Wibree is a short-range wireless protocol optimized for low power consumption. Developed primarily by Nokia, the company has submitted Wibree as an open standard to promote adoption and interoperability. Wibree is intended to compliment Bluetooth communications in certain PAN applications where small, lightweight design makes standard Bluetooth communication unsuitable or difficult. For instance, Bluetooth-enabled wristwatches require relatively large transmitters and batteries, making the devices heavy and uncomfortable. Wibree-enabled wristwatches can use smaller transmitters and smaller batteries, increasing user comfort and reducing fatigue while extending battery life.
Wibree operates in the same 2.4 GHz frequency band as Bluetooth, which ensures backwards hardware compatibility. Due to this, a single antenna can support both protocols, and many existing Bluetooth devices will require only a simple software update to communicate with Wibree devices. While these upgraded devices will not benefit from the size savings dedicated Wibree models enjoy, they will see much improved battery life. Additionally, compatibility with newer Wibree models will help prolong the lifespan of existing equipment.
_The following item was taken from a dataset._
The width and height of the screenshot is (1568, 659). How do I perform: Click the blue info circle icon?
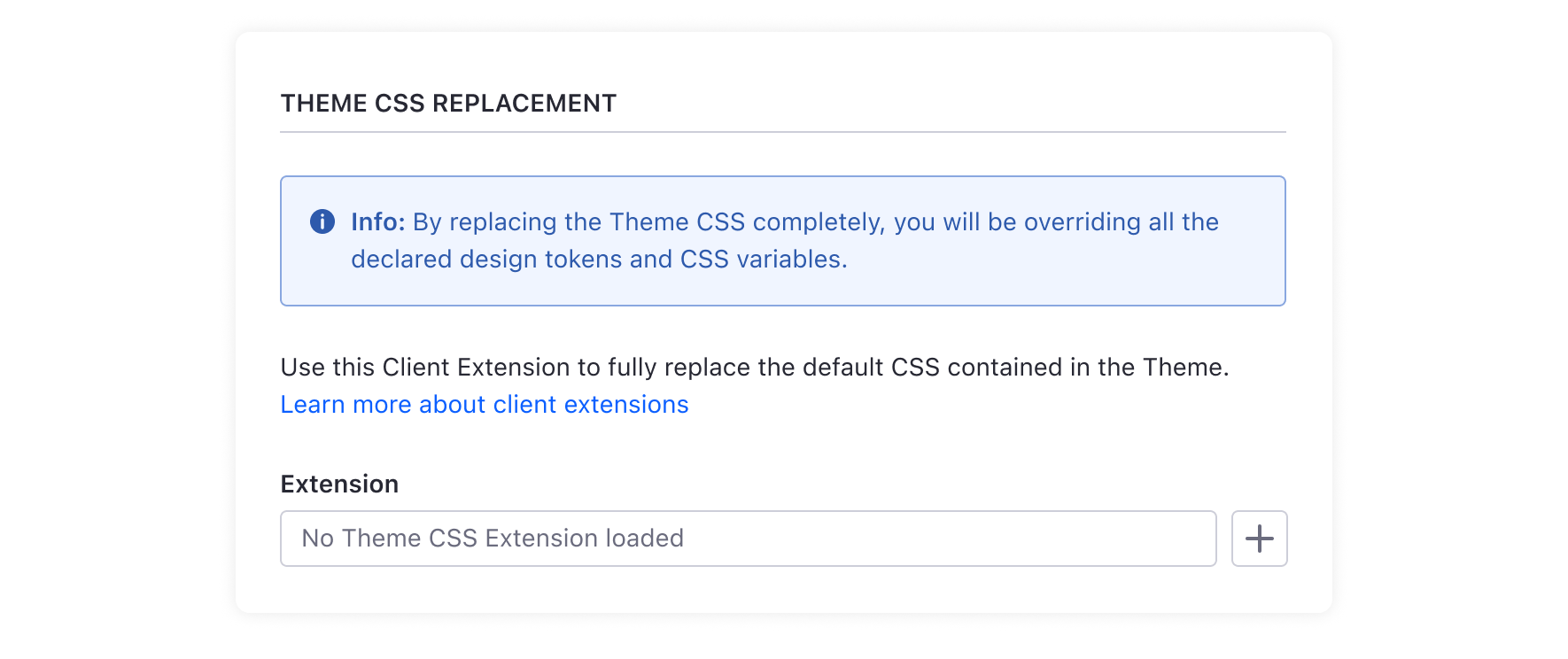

While Wibree and Bluetooth are similar protocols with overlapping functions, Wibree differs from Bluetooth in several fundamental ways. First, recent Bluetooth specifications, notably 2.0, are designed with an emphasis on throughput, or data transfer speed. Bluetooth 2.0 devices can exceed speeds of 350 kb/s under ideal conditions. This is about three times the maximum speed of planned Wibree devices, which transfer data no faster than.128 kb/s. The tradeoff comes to light in terms of power, space and weight savings. Current Bluetooth-enabled wristwatches must replace their large, specialty batteries on a monthly basis. Planned Wibree models, with comparable features, can last over a year on a single standard button battery. In addition to the smaller, lighter battery, Wibree watches utilize antennas less than a third the size of current Bluetooth antennas. The combined space savings help fit the wireless Wibree hardware in a wristwatch no larger than a standard quartz watch, with a comparable weight. In contrast, Bluetooth watches are heavy and bulky, making them inappropriate and even uncomfortable for everyday use.